In order to have a proper understanding of the case it should be borne in mind that one statement alleges that the pastures were “separated and divided by a partition fence, and that defendant failed and neglected to maintain and keep in repair his portion of said fence, *580but allowed the same to rot and decay, and the wires thereon to become loose and unfastened from the posts. . . . And that defendant was on said dates the owner of a certain grade bull and that said bull was of a roguish, mean and breachy disposition and that defendant was aware that said bull was mean and breachy and that no ordinary fence would enclose him, and that defendant permitted said .bull to run at large in his pasture adjoining plaintiff’s and that said bull did trespass upon the premises of plaintiff by breaking through and over a defective portion of defendant’s part of said partition fence.”

It is apparent that there are not two causes of action alleged, or attempted to be alleged. The cause of action is that defendant maintained a defective and dilapidated fence on his part of the partition between the pastures, and that he turned his bull in his pasture, and that the animal passed through to plaintiff’s side “by breaking through and over a defective portion of defendant’s part of said partition fence.” The allegation that the bull was “mean and breachy” is of no importance. The liability would have been the same if he had not had those characteristics. If one allows his portion of a partition fence to become rotten and the wires to become loose from the posts and his cattle go through such defective portion onto his adjoining neighbor, he is liable, and there is no necessity for showing anything more; and an effort to prove vicious propensities of the cattle as a cause for getting onto the neighbor, merely encumbers the case with foreign matter.

But plaintiff insists he should have been allowed to amend by so changing the petition as to set up a cause of action based on the vicious propensities of the bull. We think not. The law is that a statement before a justice of the peace may bé amended on appeal to the circuit court, but- no cause of action not intended to be *581embraced in tbe original statement (section 4079, Revised Statutes 1899) can be added. And tbe original statement itself must show what was intended; since it would be impracticable to depend upon the mere assertion of the party desiring to make the amendment. [Gregory v. Railway, 20 Mo. App. 448; Evans v. Railway, 67 Mo.
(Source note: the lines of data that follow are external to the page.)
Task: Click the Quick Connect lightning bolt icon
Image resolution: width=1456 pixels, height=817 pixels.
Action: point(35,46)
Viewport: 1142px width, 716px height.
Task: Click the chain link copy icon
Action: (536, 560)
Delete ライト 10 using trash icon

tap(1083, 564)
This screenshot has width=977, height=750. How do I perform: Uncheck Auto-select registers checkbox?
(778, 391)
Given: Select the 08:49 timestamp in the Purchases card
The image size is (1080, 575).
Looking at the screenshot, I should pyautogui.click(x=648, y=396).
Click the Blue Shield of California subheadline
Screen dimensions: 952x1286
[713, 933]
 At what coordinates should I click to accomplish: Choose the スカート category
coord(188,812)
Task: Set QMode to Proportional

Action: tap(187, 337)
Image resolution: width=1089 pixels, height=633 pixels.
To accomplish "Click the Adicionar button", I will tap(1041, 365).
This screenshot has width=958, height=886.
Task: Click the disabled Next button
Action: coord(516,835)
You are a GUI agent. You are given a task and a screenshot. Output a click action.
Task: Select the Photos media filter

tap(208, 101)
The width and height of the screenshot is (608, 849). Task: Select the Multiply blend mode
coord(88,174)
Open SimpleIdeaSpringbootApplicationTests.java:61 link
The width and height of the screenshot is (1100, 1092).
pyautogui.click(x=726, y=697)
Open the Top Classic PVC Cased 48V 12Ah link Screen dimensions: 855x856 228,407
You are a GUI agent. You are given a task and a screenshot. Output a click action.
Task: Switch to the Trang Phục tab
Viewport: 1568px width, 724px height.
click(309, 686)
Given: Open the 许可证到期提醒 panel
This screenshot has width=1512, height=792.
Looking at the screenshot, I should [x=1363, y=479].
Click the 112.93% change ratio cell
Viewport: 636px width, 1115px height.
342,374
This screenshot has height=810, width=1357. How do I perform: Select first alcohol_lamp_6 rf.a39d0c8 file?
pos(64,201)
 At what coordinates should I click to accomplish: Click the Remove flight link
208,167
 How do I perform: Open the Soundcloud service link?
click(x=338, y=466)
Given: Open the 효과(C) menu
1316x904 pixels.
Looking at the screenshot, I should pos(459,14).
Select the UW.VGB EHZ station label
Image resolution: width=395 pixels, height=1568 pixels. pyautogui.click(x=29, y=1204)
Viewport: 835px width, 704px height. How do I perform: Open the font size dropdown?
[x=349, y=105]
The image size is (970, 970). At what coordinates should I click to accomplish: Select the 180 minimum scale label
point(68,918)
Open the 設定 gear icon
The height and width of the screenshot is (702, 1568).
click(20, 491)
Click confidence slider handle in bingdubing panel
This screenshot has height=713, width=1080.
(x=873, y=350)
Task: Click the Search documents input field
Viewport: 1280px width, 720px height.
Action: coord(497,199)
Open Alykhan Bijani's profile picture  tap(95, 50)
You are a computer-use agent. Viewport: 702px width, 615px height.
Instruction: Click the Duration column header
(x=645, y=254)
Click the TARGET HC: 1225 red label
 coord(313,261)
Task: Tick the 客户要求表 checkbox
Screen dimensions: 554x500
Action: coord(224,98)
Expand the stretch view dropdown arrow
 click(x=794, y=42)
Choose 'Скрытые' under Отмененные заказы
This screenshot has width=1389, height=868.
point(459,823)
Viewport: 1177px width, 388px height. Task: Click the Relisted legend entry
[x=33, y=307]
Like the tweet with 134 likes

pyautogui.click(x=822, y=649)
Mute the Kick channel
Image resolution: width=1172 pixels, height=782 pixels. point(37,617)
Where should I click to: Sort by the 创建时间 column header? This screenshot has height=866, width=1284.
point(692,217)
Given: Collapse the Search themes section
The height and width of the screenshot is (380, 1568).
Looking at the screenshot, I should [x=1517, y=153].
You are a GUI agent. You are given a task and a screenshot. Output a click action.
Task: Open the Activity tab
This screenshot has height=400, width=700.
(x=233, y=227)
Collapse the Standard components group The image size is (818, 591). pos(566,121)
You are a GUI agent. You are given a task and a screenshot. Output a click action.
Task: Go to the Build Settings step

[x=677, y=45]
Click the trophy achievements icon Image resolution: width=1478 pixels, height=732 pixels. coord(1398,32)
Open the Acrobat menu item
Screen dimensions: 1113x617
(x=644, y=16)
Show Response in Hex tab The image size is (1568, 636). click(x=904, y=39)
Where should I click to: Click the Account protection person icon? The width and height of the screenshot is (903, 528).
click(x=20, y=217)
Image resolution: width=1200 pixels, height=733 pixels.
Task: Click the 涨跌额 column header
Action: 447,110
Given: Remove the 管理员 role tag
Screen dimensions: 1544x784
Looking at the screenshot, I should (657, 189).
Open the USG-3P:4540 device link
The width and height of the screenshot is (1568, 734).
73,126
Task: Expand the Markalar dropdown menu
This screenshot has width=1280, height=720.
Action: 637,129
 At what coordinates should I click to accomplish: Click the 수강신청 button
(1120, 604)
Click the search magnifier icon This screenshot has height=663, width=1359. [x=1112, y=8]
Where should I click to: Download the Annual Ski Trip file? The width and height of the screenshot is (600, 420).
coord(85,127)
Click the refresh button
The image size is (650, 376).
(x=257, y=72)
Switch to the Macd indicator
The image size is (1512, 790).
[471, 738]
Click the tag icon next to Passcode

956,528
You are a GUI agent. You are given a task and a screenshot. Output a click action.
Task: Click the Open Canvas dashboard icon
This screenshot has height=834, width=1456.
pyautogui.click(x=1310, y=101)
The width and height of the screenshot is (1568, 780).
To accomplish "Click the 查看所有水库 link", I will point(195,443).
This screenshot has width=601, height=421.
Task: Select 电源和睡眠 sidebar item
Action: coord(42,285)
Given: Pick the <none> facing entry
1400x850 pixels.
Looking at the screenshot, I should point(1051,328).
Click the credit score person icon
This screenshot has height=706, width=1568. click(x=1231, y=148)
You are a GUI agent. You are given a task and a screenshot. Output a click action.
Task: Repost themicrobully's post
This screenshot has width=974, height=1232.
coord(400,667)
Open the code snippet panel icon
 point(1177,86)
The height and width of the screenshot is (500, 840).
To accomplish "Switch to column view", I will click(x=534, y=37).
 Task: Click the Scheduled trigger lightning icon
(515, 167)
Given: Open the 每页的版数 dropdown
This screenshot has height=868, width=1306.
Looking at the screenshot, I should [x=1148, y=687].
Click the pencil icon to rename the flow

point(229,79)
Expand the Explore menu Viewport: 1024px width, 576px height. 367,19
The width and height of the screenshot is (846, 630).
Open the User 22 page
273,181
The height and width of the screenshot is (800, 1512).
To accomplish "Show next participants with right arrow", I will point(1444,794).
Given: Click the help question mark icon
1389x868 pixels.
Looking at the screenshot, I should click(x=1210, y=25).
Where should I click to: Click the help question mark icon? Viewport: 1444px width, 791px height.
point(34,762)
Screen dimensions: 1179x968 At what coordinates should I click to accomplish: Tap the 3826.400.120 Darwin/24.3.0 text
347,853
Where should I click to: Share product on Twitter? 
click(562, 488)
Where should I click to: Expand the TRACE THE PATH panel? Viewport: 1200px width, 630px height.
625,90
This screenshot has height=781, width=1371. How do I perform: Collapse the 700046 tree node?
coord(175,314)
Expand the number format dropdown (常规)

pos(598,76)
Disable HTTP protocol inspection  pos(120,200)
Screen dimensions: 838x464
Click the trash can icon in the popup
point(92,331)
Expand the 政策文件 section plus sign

App. 255.] As stated by Judge Bland in Brennan v. McMenamy, 78 Mo. App. 122, section 4077 providing that “the same cause of action and no other,” that was tried before the justice, shall be tried before the appellate court upon the appeal, “should not be lost sight of, the two sections should be construed together and made, to harmonize.” It seems to be too clear for doubt, that the statement before the justice alleged, and only intended to allege, liability against defendant on account of his maintaining an improper fence through which the bull passed, and whereby he was enabled to harm the plaintiff. If another and distinct cause of action was intended to be stated, such intention is not disclosed.

It is claimed that on account of there being a former trial of this case in which the jury failed to agree, the case was tried without the objection being made which was relied upon by defendant at the trial from which this appeal was taken and that it is thereby waived. We have no means of knowing what objections there were at its former trial. They are not disclosed by the record. They are referred to by the plaintiff’s attorney in arguing the objection to the statement to the trial court, but that is not a record statement that there were. It is only a record statement that the attorney said there were. This will not suffice. It also appears as one of the causes for new trial which is stated in plaintiff’s motion. But that does not show it. It should appear in the bill of exceptions apart from the statement of the party in his motion. The statements in a motion are *582not statements made by the record. [See Harless v. Railway, 123 Mo. App. 22, 99 S. W. 793.]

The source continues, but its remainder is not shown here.